The legal case that gay-rights activists feared to see is about to get under way in a federal courtroom in San Francisco. For the next several weeks, plaintiffs will argue that the U.S. Constitution forbids states from restricting marriage to one man and one woman. The case has brought together some of the most powerful appellate attorneys in America but has divided gay-rights lawyers and legal scholars who fear that even if successful, the case could set the issue on a collision course with a less-than-sympathetic U.S. Supreme Court.
The high court has issued powerfully pro-gay-rights decisions at key points in the past 20 years including striking down criminal statutes forbidding gay sex six years ago. But it has never voiced a word of enthusiasm for gay marriage. That has left scholars and longtime legal veterans of the gay-rights movement fearing disaster for gay marriage, should the issue be decided by the conservative-leaning Justices. "When I try to count the votes in favor of same-sex marriage on the Supreme Court, I have trouble getting to one," Andrew Koppelman, John Paul Stevens Professor of Law at Northwestern University, told TIME.
"The stakes are extremely high," adds law professor Samuel Marcosson of the University of Louisville, author of Original Sin: Clarence Thomas and the Failure of the Constitutional Conservatives. "I think the plaintiffs are (unfortunately) very likely to lose at least if the case makes it all the way to the Supreme Court and set a precedent that didn't need to be, and shouldn't have been, set. The case was premature and ill-advised."
The trial begins Jan. 11 in a 17th-floor courtroom in downtown San Francisco, and is expected to last two to three weeks. U.S. District Judge Vaughn Walker convenes a hearing Wednesday over whether to take the rare step of allowing the trial to be broadcast, despite strong objections by defenders of Prop 8 the 2008 voter initiative that ended gay marriage in California. Televised or not, the trial will be the first in federal court to answer the question of whether the U.S. Constitution forbids states like California from restricting marriage to opposite-sex couples.
If the plaintiffs prevail all the way to the Supreme Court, a decade of election-night wins by groups opposed to gay marriage will be reversed. Voters in more than 30 states have rejected gay marriage. That's what Californians did when they supported Prop 8 in late 2008, reversing a landmark state Supreme Court ruling that not only made gay marriage legal there, but gave gays and lesbians the same broad-based protection against discrimination that racial minorities enjoy.
The attorneys who brought the case, led by former U.S. Solicitor General Theodore Olson and famed litigator David Boies, are confident their timing is right. "We consulted and researched in depth," Olson wrote in an e-mail to TIME. "We concluded that we had/have a reasonable chance of success.
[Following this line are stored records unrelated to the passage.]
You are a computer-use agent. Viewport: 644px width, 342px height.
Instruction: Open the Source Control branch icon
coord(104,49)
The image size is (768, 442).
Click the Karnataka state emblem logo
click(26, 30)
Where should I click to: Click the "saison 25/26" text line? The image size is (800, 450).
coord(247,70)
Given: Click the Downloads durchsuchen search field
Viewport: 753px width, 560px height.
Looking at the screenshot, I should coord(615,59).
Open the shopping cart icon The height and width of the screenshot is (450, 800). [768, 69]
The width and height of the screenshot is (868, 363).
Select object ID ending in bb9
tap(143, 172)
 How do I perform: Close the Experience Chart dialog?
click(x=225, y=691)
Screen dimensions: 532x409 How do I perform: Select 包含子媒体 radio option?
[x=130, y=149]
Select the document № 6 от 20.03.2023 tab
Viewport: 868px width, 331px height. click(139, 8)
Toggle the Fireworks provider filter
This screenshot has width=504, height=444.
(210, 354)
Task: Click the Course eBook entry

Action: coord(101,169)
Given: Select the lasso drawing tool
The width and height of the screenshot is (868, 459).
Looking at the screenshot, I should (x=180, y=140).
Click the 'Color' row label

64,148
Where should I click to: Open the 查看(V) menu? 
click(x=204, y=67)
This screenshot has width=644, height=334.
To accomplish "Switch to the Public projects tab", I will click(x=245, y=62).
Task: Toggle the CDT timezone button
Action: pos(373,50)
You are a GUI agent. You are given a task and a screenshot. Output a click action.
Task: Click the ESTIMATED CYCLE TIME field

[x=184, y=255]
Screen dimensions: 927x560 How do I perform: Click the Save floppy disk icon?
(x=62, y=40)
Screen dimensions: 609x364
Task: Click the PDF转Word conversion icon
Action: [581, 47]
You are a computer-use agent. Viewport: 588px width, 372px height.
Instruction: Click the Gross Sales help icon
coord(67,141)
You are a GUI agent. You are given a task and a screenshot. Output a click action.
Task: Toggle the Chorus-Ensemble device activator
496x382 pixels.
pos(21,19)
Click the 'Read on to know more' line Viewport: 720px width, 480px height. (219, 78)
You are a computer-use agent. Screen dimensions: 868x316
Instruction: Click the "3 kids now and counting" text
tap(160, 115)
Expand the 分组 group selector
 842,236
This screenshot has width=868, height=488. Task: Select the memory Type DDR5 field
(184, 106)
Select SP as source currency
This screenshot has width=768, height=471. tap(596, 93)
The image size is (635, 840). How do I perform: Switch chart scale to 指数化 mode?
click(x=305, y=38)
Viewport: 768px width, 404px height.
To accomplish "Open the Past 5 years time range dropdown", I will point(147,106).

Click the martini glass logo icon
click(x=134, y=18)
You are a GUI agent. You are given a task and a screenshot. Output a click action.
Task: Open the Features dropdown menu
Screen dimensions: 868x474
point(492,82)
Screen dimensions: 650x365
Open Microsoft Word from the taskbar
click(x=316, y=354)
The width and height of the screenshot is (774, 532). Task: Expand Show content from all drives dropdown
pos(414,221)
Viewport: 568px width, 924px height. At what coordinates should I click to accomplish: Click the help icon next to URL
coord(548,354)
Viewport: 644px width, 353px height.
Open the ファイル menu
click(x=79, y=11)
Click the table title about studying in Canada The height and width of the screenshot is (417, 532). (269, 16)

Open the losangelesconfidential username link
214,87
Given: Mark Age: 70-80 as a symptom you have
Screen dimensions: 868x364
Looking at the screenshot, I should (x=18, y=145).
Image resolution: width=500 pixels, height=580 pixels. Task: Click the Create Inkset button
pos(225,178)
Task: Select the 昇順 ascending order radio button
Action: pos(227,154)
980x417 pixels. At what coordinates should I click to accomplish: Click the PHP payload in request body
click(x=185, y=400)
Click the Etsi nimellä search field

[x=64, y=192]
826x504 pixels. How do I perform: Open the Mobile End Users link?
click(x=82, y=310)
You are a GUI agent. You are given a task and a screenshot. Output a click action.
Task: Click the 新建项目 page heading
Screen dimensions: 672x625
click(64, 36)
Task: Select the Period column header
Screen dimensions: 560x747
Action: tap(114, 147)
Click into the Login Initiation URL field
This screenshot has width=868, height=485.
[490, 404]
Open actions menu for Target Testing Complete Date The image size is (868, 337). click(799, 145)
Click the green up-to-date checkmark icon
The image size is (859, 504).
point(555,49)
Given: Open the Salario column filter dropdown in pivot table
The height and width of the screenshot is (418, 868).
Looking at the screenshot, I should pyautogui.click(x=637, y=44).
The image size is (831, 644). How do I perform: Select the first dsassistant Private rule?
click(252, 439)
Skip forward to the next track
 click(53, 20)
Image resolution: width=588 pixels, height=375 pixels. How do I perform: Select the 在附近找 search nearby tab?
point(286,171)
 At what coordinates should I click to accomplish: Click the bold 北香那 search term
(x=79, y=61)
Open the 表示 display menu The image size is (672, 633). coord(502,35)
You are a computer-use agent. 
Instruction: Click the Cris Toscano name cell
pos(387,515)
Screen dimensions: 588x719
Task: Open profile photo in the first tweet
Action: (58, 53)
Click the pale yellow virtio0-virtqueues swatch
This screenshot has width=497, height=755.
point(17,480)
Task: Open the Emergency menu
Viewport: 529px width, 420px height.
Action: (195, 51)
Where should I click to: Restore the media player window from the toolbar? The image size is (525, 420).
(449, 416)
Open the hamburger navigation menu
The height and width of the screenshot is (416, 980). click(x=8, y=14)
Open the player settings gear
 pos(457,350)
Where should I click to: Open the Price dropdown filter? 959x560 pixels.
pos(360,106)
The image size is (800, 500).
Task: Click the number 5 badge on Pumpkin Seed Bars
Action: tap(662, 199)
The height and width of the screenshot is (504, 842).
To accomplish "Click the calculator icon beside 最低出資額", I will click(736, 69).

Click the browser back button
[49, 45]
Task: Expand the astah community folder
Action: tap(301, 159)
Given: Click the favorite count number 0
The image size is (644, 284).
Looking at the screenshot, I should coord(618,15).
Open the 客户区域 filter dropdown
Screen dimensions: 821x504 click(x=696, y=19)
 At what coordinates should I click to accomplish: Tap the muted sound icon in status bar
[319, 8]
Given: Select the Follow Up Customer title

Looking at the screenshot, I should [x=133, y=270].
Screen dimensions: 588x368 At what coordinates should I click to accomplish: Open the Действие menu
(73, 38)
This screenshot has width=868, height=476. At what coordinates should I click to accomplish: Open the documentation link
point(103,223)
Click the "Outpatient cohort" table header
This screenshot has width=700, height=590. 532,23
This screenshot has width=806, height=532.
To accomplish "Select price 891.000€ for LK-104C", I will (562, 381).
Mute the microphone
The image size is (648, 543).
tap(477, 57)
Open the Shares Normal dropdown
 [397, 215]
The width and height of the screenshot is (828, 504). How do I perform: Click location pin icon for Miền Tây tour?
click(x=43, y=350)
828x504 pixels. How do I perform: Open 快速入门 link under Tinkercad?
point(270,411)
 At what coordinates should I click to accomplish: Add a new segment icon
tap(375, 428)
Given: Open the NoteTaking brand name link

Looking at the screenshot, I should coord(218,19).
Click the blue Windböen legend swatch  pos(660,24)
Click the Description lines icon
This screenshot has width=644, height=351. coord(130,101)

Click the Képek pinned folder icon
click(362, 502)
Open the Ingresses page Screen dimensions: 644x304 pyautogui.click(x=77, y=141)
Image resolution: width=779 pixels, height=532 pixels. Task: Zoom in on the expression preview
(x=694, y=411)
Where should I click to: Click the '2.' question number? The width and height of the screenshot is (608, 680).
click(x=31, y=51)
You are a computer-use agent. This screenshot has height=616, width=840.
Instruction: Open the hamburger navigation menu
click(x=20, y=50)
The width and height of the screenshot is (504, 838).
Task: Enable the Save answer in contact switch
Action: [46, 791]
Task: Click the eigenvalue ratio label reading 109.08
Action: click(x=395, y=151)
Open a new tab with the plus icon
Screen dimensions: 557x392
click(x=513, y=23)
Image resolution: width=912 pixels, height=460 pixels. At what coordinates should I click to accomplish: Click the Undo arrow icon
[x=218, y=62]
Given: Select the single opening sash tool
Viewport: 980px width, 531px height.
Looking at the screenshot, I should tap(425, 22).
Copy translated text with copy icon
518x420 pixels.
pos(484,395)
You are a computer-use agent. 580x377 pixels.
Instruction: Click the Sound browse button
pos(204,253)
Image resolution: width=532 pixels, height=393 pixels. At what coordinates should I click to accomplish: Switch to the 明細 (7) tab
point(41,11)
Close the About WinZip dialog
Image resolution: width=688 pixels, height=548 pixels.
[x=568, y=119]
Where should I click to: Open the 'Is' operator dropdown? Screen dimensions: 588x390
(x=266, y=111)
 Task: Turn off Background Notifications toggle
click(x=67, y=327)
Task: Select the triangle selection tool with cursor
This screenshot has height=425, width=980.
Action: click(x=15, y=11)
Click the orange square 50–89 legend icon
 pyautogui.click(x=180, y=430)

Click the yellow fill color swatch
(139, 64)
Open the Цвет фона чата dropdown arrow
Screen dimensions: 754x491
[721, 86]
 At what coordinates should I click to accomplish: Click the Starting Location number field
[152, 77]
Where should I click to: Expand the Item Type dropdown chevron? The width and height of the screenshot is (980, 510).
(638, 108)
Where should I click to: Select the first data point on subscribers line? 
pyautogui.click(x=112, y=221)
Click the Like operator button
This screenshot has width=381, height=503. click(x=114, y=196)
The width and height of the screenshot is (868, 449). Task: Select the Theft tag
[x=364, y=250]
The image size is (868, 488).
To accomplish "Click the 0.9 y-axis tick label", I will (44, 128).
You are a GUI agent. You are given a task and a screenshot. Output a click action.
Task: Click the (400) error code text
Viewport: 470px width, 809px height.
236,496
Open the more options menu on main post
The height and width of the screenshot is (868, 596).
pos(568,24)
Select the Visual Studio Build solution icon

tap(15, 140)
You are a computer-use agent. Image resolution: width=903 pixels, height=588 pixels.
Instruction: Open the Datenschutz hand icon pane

Our clients were made fully aware of the risks and chose to go forward. For them, the status quo is already failure. We had every reason to believe that someone was going to bring this case in any event without the resources or experience that we can assemble. The State Attorney General has now conceded the unconstitutionality of Prop 8. Finally, no one urging us not to proceed could or would say when would be a good time to bring this case."
So what, exactly, will the two parties be trying to prove next week in order to win?
To begin with, Olson and Boies will argue that Prop 8 denies gays the fundamental right to marry, which the California Supreme Court held to be guaranteed. They will have to beat arguments from the other side that point out that no state prevents gays from marrying like everyone else, they just have to choose a partner of the opposite sex. And they will have to convince Walker that civil unions, which remain legal in California, are not an adequate substitute.